━━━ Excerpted data ━━━

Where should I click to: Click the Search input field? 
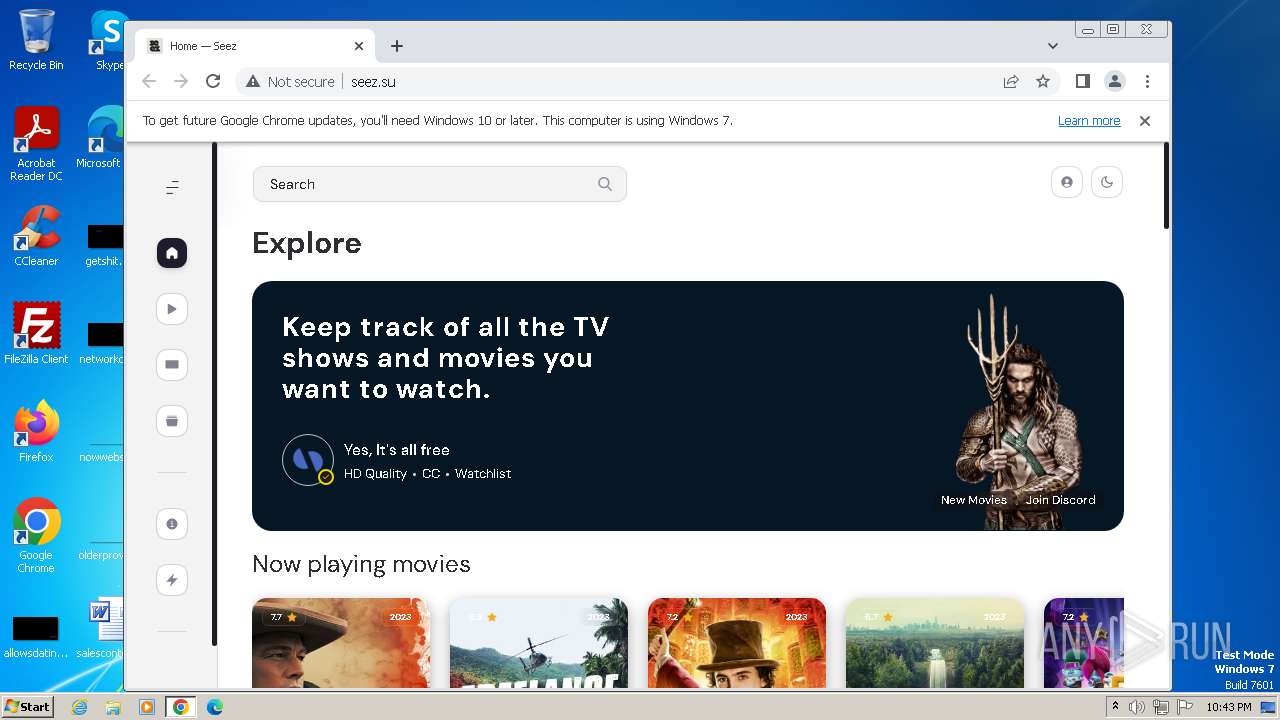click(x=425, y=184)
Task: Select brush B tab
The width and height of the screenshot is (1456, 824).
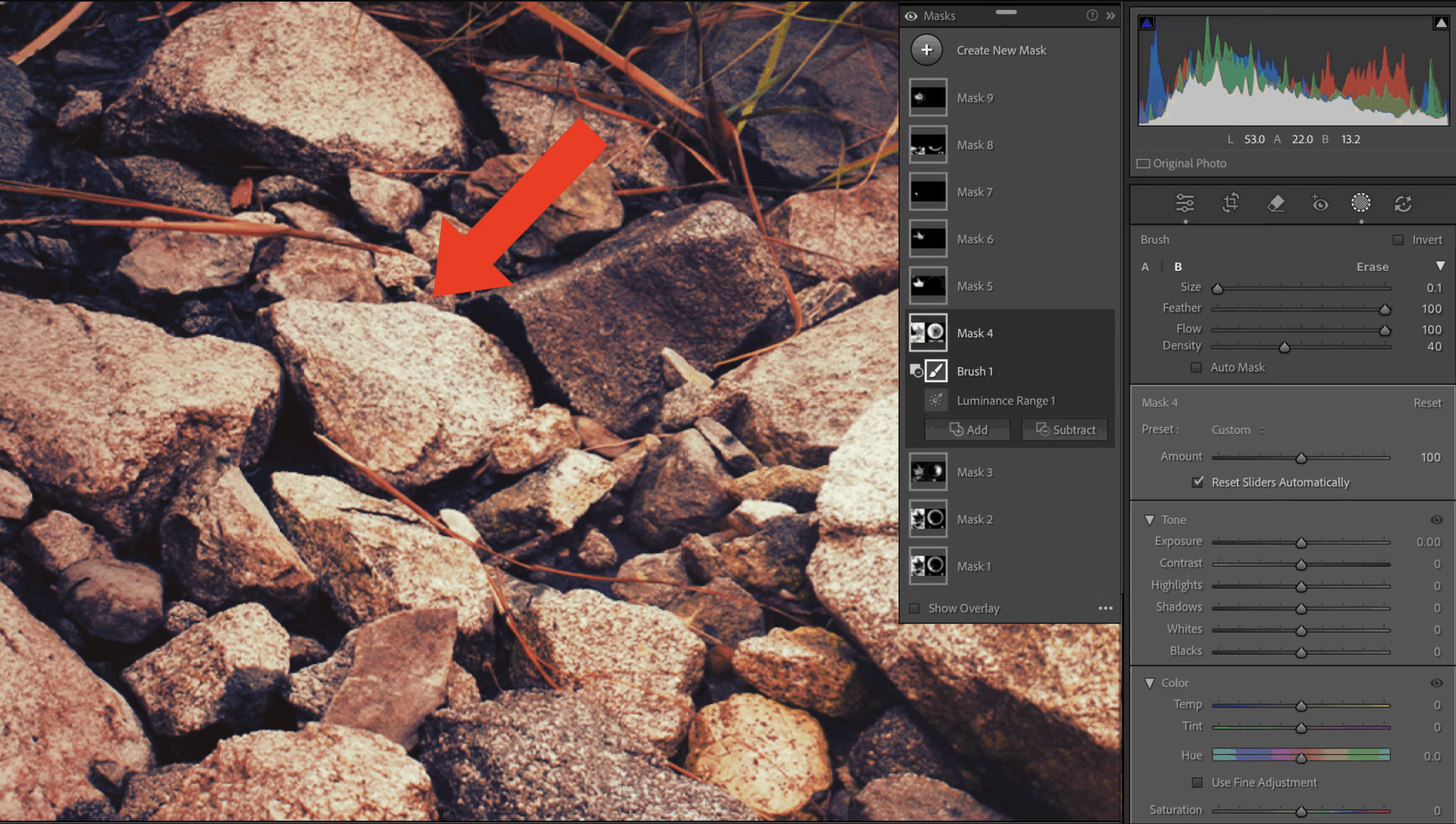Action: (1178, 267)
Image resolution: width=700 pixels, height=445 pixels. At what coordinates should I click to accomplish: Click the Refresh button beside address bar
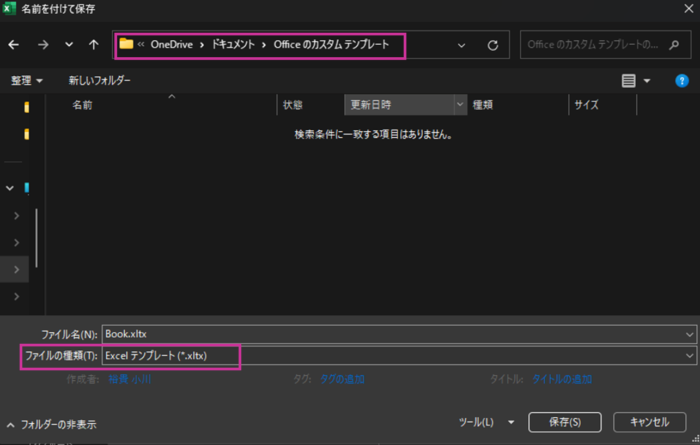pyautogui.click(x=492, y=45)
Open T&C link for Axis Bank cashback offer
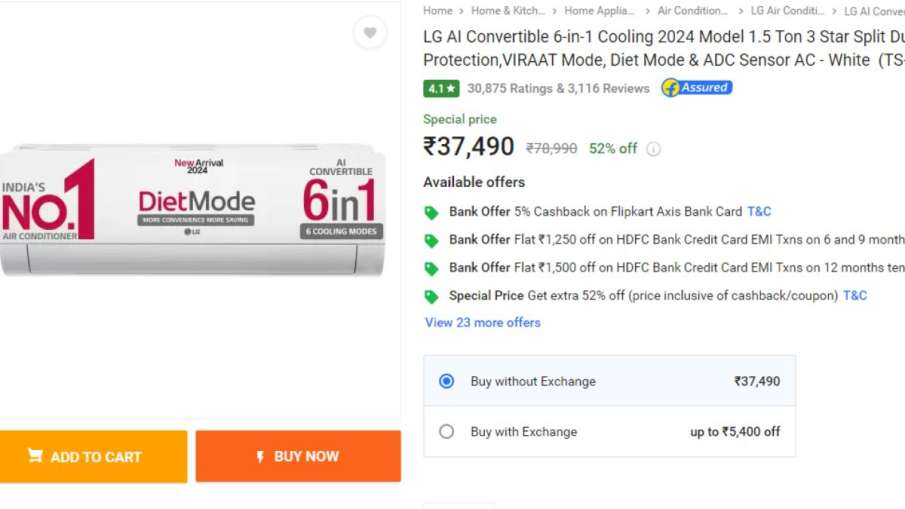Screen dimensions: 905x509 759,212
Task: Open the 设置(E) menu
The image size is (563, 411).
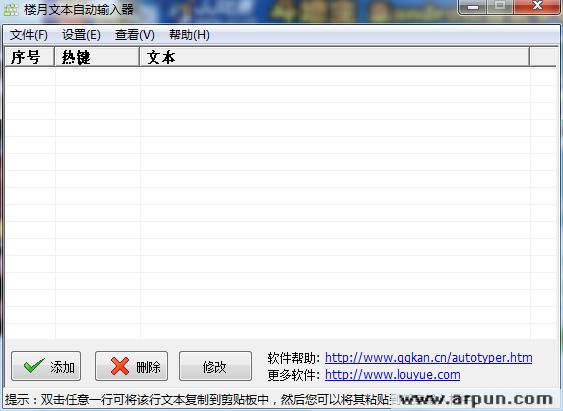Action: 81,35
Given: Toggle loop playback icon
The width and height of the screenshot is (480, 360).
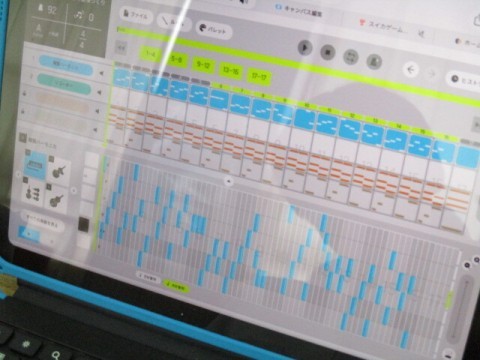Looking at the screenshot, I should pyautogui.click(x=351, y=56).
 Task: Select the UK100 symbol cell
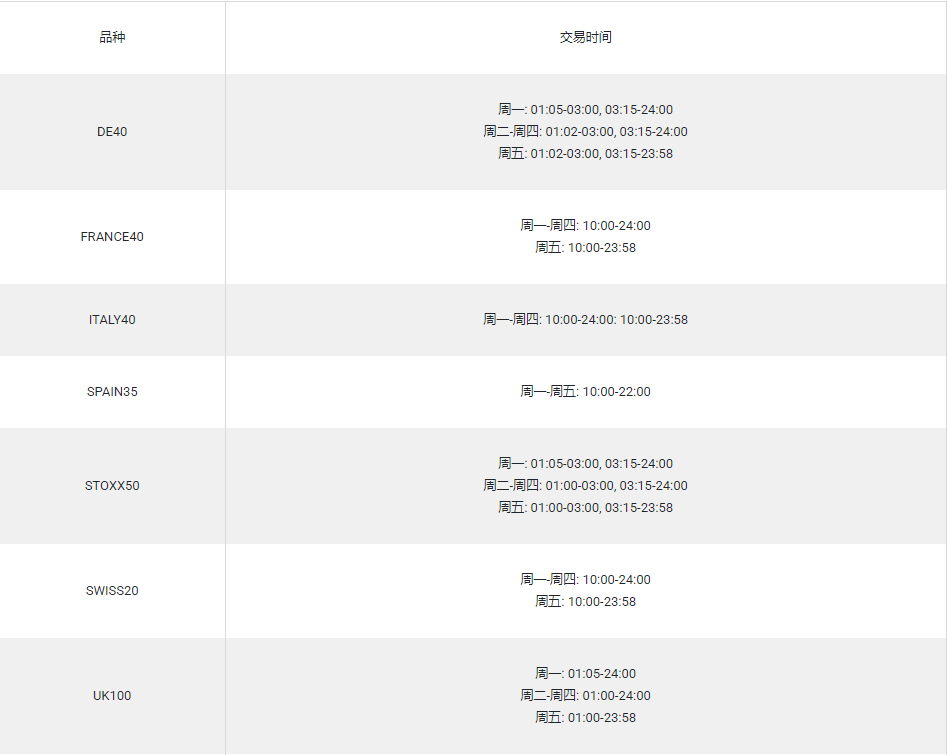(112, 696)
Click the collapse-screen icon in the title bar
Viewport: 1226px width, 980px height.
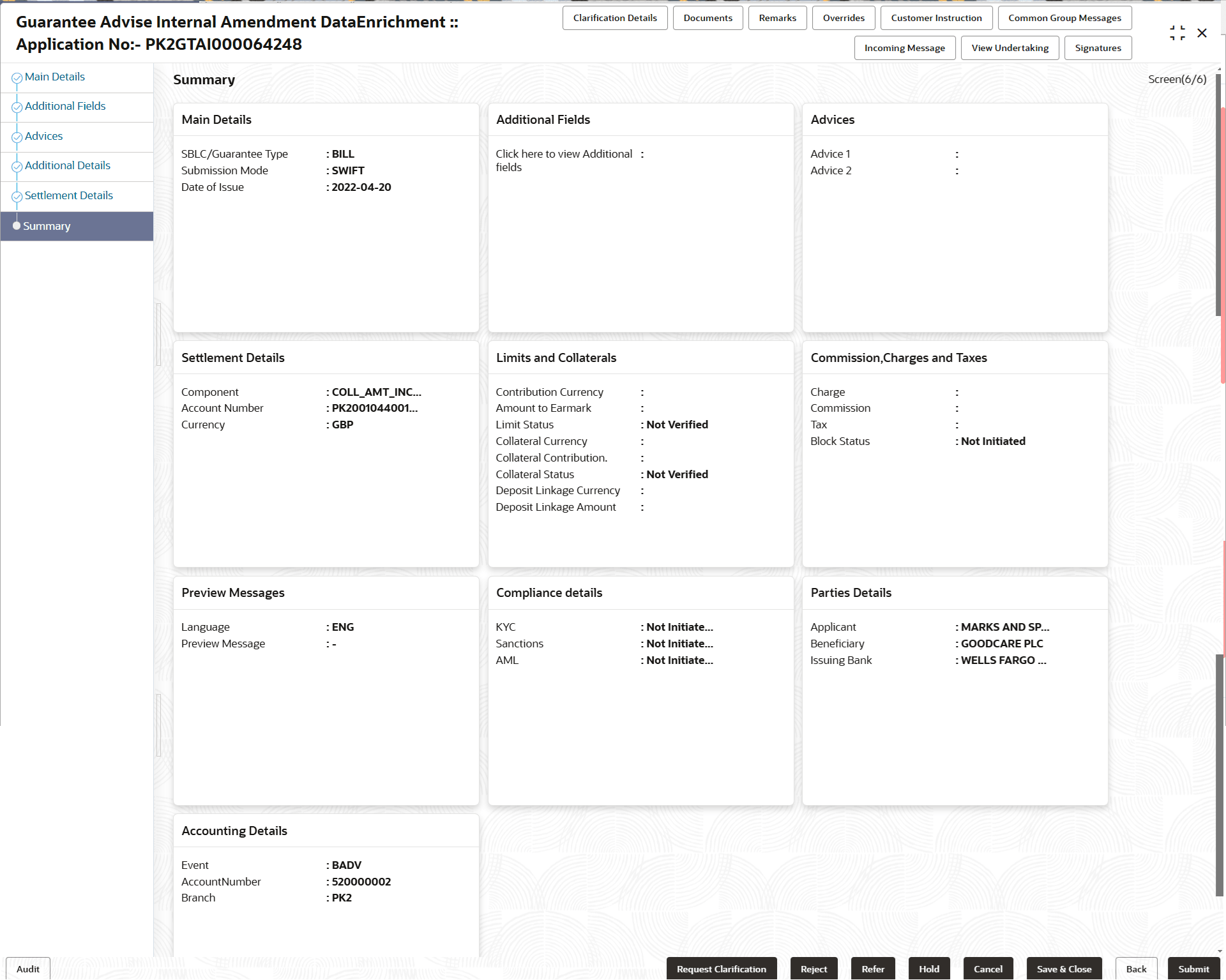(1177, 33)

━━━

Repeat all of the entries above line for line, leaving out the pictures.

Where should I click to: Click the Search input field? 
click(x=425, y=184)
Task: Select brush B tab
The width and height of the screenshot is (1456, 824).
Action: (1178, 267)
Image resolution: width=700 pixels, height=445 pixels. At what coordinates should I click to accomplish: Click the Refresh button beside address bar
pyautogui.click(x=492, y=45)
Open T&C link for Axis Bank cashback offer
Screen dimensions: 905x509 759,212
Task: Open the 设置(E) menu
The image size is (563, 411).
Action: 81,35
Given: Toggle loop playback icon
The width and height of the screenshot is (480, 360).
Looking at the screenshot, I should pyautogui.click(x=351, y=56).
 Task: Select the UK100 symbol cell
(112, 696)
Click the collapse-screen icon in the title bar
Viewport: 1226px width, 980px height.
(1177, 33)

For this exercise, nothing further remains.